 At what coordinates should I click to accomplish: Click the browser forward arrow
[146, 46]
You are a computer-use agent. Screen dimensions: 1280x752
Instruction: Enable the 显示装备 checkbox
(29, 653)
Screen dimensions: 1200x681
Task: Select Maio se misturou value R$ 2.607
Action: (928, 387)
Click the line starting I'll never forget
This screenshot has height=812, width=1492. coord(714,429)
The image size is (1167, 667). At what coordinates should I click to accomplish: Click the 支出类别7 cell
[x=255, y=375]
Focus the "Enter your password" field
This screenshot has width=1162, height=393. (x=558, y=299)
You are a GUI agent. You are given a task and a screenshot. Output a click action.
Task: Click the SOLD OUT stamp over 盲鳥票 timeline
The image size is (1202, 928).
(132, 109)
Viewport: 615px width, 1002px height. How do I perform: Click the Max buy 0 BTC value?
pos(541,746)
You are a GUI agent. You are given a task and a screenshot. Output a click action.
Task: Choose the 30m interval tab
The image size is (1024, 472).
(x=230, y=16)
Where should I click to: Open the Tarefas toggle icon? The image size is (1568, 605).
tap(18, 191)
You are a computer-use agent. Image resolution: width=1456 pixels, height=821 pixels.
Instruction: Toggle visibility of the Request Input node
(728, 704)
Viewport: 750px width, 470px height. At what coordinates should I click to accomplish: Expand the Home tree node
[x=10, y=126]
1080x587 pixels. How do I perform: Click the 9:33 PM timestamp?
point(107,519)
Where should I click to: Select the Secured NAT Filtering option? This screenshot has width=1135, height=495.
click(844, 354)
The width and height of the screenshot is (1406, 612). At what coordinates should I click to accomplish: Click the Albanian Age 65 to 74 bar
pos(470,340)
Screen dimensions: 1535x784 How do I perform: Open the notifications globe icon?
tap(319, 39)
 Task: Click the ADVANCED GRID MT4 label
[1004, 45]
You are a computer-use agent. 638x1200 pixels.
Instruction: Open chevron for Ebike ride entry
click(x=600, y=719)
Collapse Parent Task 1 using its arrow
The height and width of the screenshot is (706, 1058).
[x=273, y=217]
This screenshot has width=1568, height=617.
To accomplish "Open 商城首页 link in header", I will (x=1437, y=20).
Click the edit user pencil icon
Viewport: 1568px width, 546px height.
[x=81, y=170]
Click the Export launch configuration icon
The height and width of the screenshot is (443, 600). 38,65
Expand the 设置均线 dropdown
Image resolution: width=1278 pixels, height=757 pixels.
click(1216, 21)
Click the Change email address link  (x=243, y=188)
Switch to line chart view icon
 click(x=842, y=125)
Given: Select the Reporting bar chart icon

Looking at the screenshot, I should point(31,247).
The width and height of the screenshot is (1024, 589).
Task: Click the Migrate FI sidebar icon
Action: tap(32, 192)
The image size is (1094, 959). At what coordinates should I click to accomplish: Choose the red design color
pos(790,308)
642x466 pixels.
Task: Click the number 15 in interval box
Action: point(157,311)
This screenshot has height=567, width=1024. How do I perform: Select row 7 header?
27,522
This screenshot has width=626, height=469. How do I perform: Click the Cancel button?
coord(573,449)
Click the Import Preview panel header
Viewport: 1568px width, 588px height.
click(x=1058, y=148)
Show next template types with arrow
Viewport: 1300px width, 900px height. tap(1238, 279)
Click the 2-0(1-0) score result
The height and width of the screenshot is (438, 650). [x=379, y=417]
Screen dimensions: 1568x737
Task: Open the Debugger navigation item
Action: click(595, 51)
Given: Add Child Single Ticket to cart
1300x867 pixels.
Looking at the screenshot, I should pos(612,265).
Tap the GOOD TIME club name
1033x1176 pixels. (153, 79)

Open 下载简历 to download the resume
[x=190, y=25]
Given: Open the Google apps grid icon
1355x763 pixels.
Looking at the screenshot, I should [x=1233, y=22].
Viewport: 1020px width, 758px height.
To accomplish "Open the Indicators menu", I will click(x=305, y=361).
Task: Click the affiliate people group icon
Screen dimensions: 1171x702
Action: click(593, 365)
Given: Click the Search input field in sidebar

[What you will do] Return the lines above that include the string "agent".

[Answer below]
You are a computer-use agent. Screen dimensions: 1280x752
You are a GUI agent. You are given a task and a screenshot. Output a click action.
You are a GUI agent. You are given a task and a screenshot. Output a click action.
You are a computer-use agent. Image resolution: width=1456 pixels, height=821 pixels.
You are a computer-use agent. 638x1200 pixels.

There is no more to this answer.